В.В. Дегоев в своей монографии выдвинул постулат, который касается признания экономической самодостаточности горских обществ286. Это, казалось бы, вполне невинное утверждение автора (со ссылкой на английского учёного Л. Мозера) фактически разрушает концепцию М.М. Блиева о набеговой системе как об одном из средств экономического выживания горцев, которую, как представляется, автор сам разделял, будучи соавтором прежней книги о Кавказской войне, основанной именно на этой концепции. В чём же тогда видит автор сущность набеговой системы? Он относит её, в первую очередь, к проявлению ментальности горцев, оценивая её как своеобразный социально-культурный институт, некую общественную привычку287.
В 2006 году была опубликована статья Л.С. Гатаговой и В.В. Трепавлова «Кавказская война». По мнению ее авторов, набеговая система «…это явление, обусловленное закономерностями общественного развития некоторых народов Северного Кавказа. Оно характерно для эпох и распада родового строя и формирования начальной государственности. Разрушение первобытных, архаичных социальных структур неизбежно сопровождается ростом набегов как средства добывания материальных благ. Именно такие процессы разворачивались в тейпах Чечни и многих «обществах» Дагестана, когда Россия своим проникновением на Кавказ вмешалась в естественный ход вещей. Имперская военная машина создала препятствия для практики набегов. Размах Кавказской войны, крупные походы горцев (которые пришли на смену мелким набегам и сделали широким военно-хозяйственным промыслом), оборона от русских войск требовали организации власти и управления по принципу единоначалия…»288.

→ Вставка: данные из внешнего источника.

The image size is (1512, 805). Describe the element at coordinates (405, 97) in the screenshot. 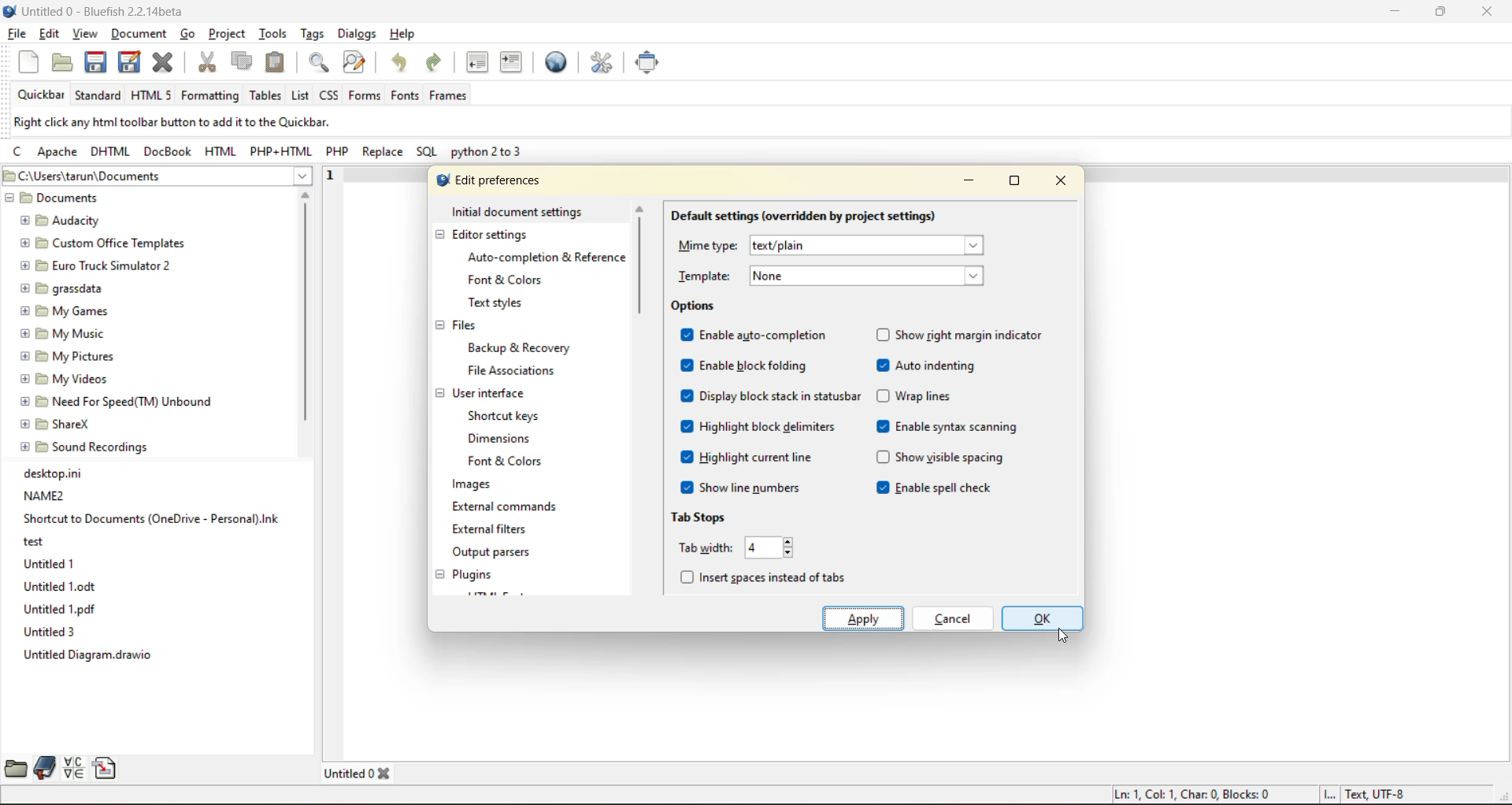

I see `fonts` at that location.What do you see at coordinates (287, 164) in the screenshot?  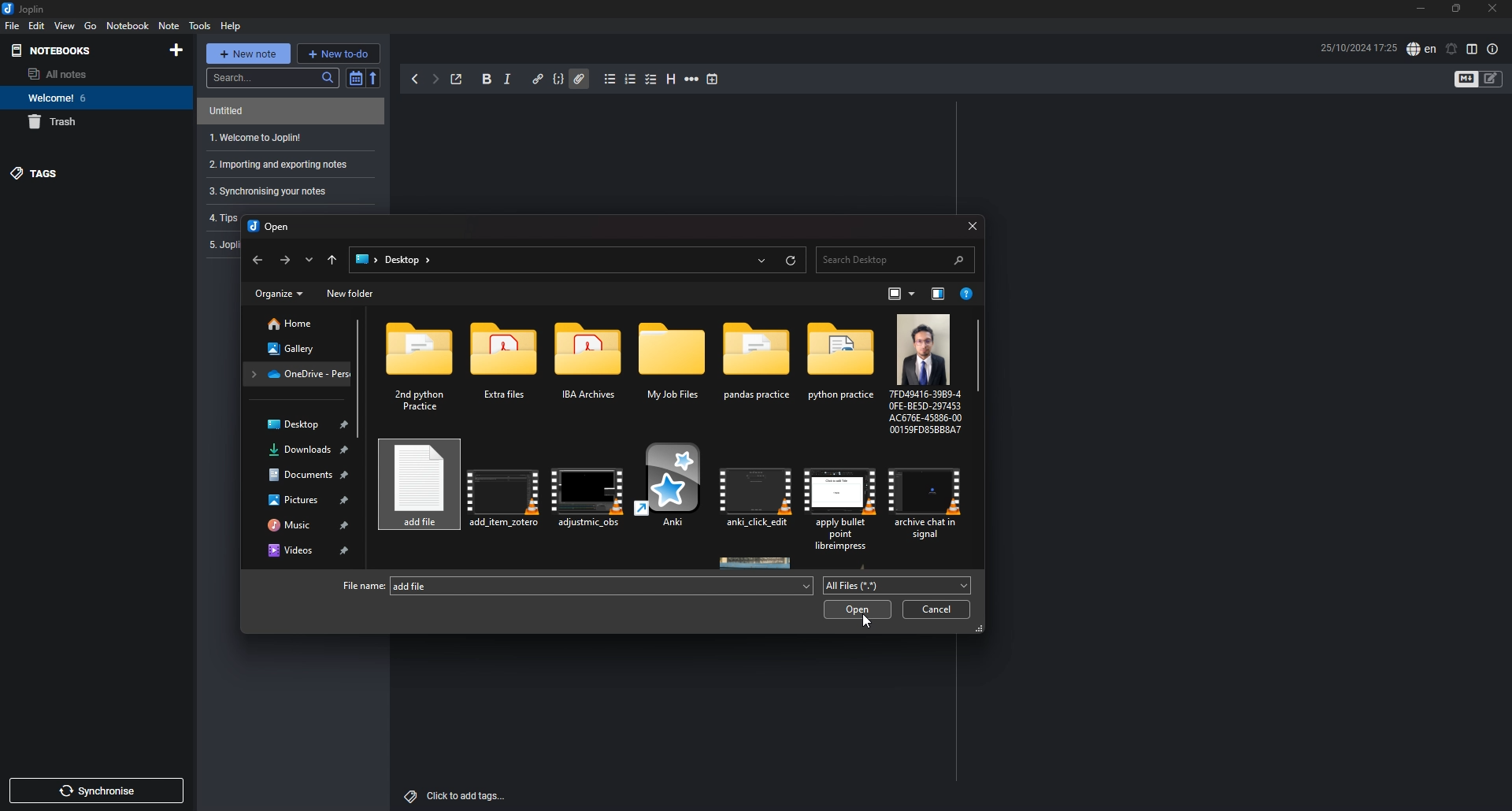 I see `2. Importing and exporting notes` at bounding box center [287, 164].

Можно было бы снисходительно отнестись к данному мнению, в вопросе изучения чеченского народа, указанных выше хороших специалистов в своих областях – истории кавказского образования и истории ногайского народа но, эти выводы предлагаются для преподавания в школах, воспитания учащихся, что вызывает недоумение, в связи с искажением исторической действительности, ведущей к разжиганию национальной розни. Направляя проницательный исследовательский взгляд на особо чувствительные и ранимые сферы общественной жизни, всегда полезно и даже обязательно предварить подобное вторжение благоразумным самоограничением, определив меру дозволенного проникновения в «ткани общества» и, тем более, всячески избегать бесцеремонности в обращении с фактами, быть может, только благодаря случаю приоткрывшимися терпеливому взору исследователя, и не всегда являющимися абсолютными, так как еще очень много скрыто от нашего ума289.